Throughout Philadelphia, Here I Come!, Brian Friel explores the way people conceive of their own memories, illustrating how they often manipulate or distort their conceptions of the past in order to trick themselves into feeling happy. Gar recognizes this tendency amongst his peers in Ireland as he prepares to travel to the United States. Unlike his friends, he appears unwilling to shine an unrealistically positive light on his past. Cognizant that neither he nor anyone else will ever be able to change what has already happened, he becomes critical of the ways in which everyone around him exalts bygone days and invests themselves in memories that exist as abstractions fixed in an inaccessible past. At the same time, though, he also romanticizes the future by hoping to escape troubling emotions by moving to United States. By mining this contradictory dynamic, then, Friel uses Philadelphia, Here I Come! to issue a warning not only about using change to avoid emotional hardship, but also about idealizing certain memories to ignore the true nature of one’s past.
Gar has already realized at the outset of the play that he’ll never be able to recapture the happiness of his past. This is because the time period he most yearns to return to actually doesn’t belong to his past, since it took place before he was born ,when his mother was still alive. Because she died three days after giving birth to him, he never got to meet her, but he often thinks about what her life must have been like. While packing the night before his journey to the United States, he opens an old suitcase and finds a newspaper clipping of his parents’ wedding announcement, causing him and his internal self or alter ego, Private Gar, to reminisce about what Madge (the housekeeper) has told them about their mother.
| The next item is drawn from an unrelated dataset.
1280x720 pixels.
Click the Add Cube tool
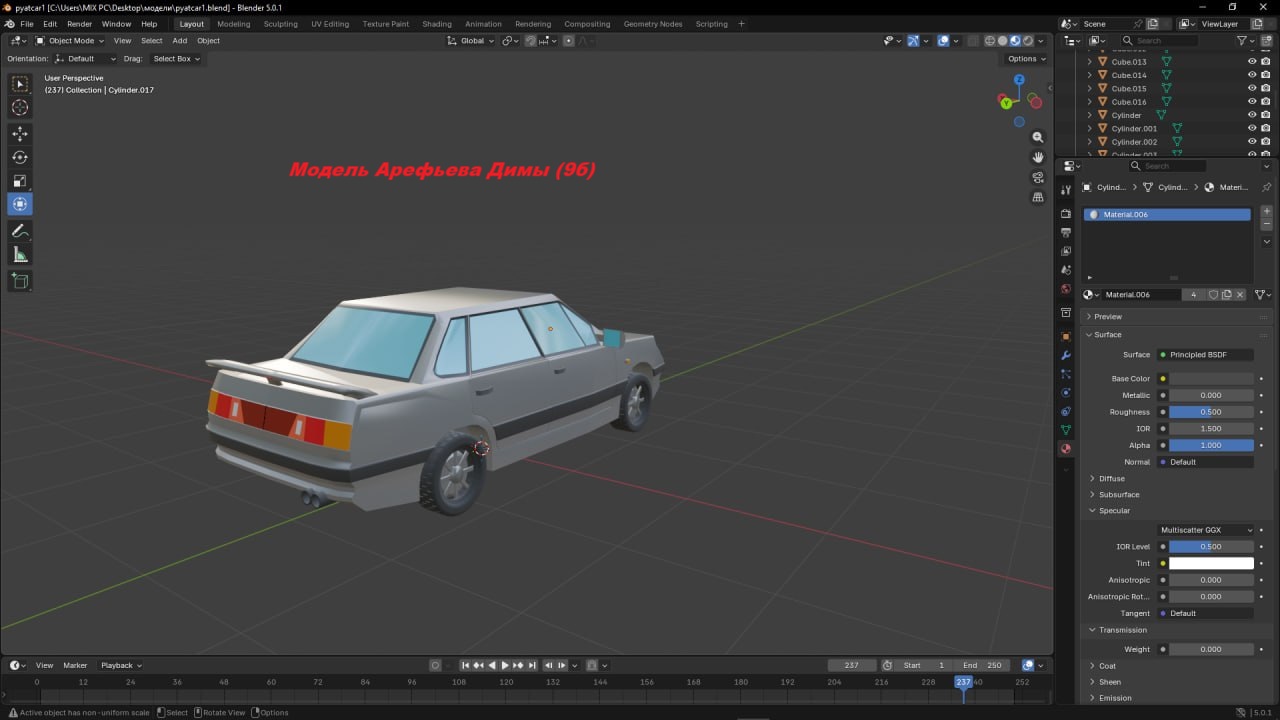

As Private Gar considers her memory, though, he suddenly cuts himself off by quoting a speech delivered by the 18th-century philosopher Edmund Burke, in which Burke bemoaned the bygone peaceful days of France before the French Revolution. By repeating Burke’s overtly nostalgic words about how beautiful Marie Antoinette (the Queen of France) was before she was decapitated, Private Gar reminds himself that it’s unproductive to fixate on what can’t be changed. In keeping with this, Public Gar belts out, “Philadelphia, here I come,” clearly wanting to turn his attention to the present and the future instead of letting the memory of his late mother consume his life.
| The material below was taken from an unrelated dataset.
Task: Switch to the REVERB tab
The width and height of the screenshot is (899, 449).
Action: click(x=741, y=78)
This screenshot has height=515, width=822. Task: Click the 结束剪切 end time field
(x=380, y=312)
Unlike Gar, the people around him are very attached to the past. This is especially apparent when his friend Ned speaks boisterously about a night he and several pals had together. Although Gar was present, Ned tells him what happened, saying that he, Tom, and another friend named Jimmy went into a set of caves to go swimming with two women. According to Ned, he and Tom decided to go for a swim while Jimmy remained with the women. Shortly thereafter, he claims, they saw Jimmy running away naked, yelling, “Save me, boys, save me!” while the two women chased him. After Ned finishes this story, everyone laughs and celebrates the humorous memory, but Gar privately recalls that he was also there that night. Ned, he knows, has altered the story—in reality, they all went swimming in front of the girls, and then they decided to try to take Jimmy’s pants off as a joke. When they approached him, though, Jimmy managed to fend all of them off, wrestling them to the ground before they finally decided to head home, leaving the two women in the cave. Needless to say, this story isn’t quite as humorous as Ned’s version, which made the night sound wild and hilarious when it was actually quite unremarkable and perhaps a bit pathetic (insofar as the boys behaved childishly in front of the women). Gar’s recognition of Ned’s fabrication is important to note, since it shows that he’s sensitive to the ways people refigure the past to make it sound more appealing in the moment.
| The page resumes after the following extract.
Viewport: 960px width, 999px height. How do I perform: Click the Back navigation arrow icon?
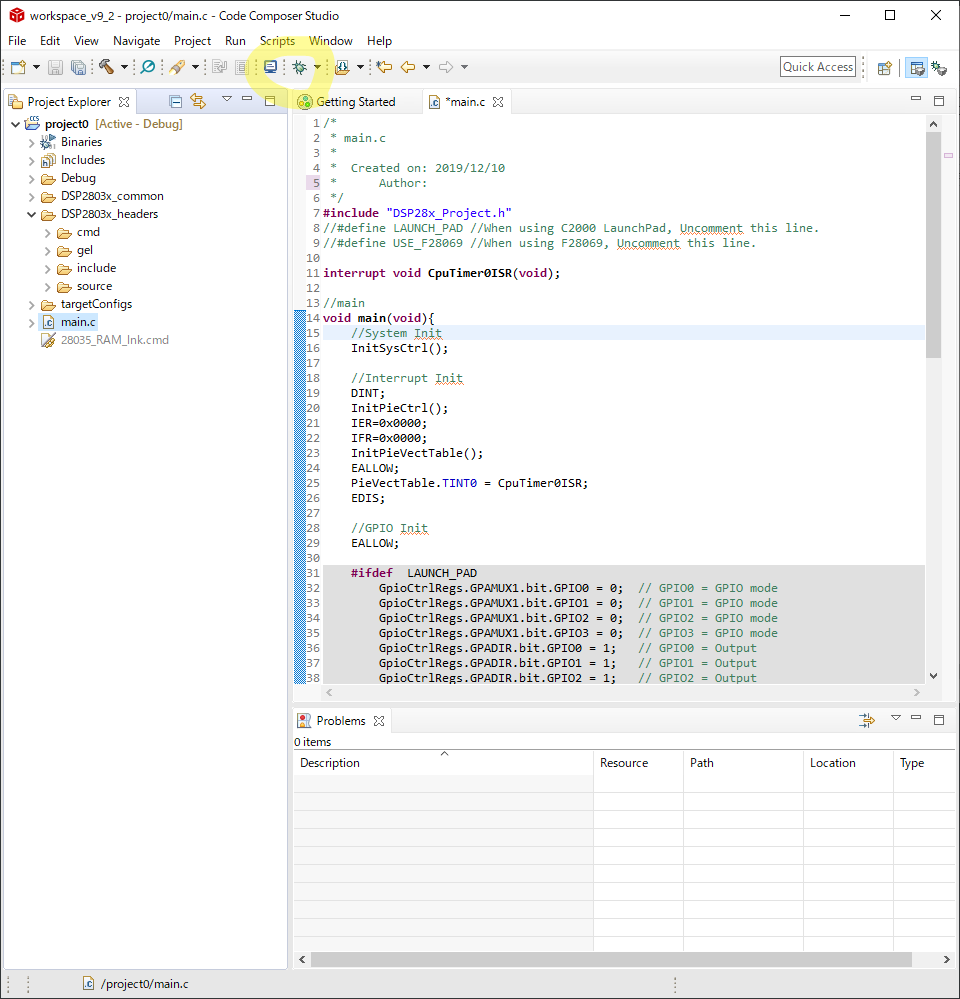pos(407,67)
Like Ned, Gar’s father, S.B., also exhibits a certain kind of unfounded nostalgia about the past. In a conversation with Madge, he speaks extensively about a sailor suit Gar used to wear as a young boy, fondly remembering how cute and loving the boy used to be. And though this might not be an inaccurate memory, his emotional recollection is out of step with the fact that he failed, even when Gar was a boy, to foster a sense of connection between himself and his son. Nonetheless, he chooses to focus only on this tender memory, not recalling the reality of his relationship with Gar during that period. Private Gar comments on this myopic view of the past when he periodically quotes Edmund Burke’s wistful speech about the days before the French Revolution. After all, Burke is right that the French Revolution was a ghastly and bloody affair, but there’s no denying that the revolution changed the course of history for the better, largely putting an end to feudalism and absolute monarchy and giving rise to more egalitarian modes of governance. By irreverently referencing Burke’s nostalgia about Europe before the French Revolution, then, Private Gar critiques the human tendency to become overly sentimental about the past in a way that blinds people to the necessity of change. And though Friel also uses Gar’s obsession with moving to the United States to caution against the pitfalls of using change as a means of emotional escape, he intimates that nostalgia is often regressive and emotionally unproductive.
Memory, Nostalgia, and The Past ThemeTracker
Memory, Nostalgia, and The Past Quotes in Philadelphia, Here I Come!
Public: Whether he says good-bye to me or not, or whether he slips me a few miserable quid or not, it’s a matter of total indifference to me, Madge.
Madge: Aye, so. Your tea’s on the table—but that’s a matter of total indifference to me.
Public: Give me time to wash, will you?
Madge: And another thing: just because he doesn’t say much doesn’t mean that he hasn’t feelings like the rest of us.
Public: Say much? He’s said nothing!
Madge: He said nothing either when your mother died.
Private: Yeah. You mentioned that your father was a businessman. What’s his line?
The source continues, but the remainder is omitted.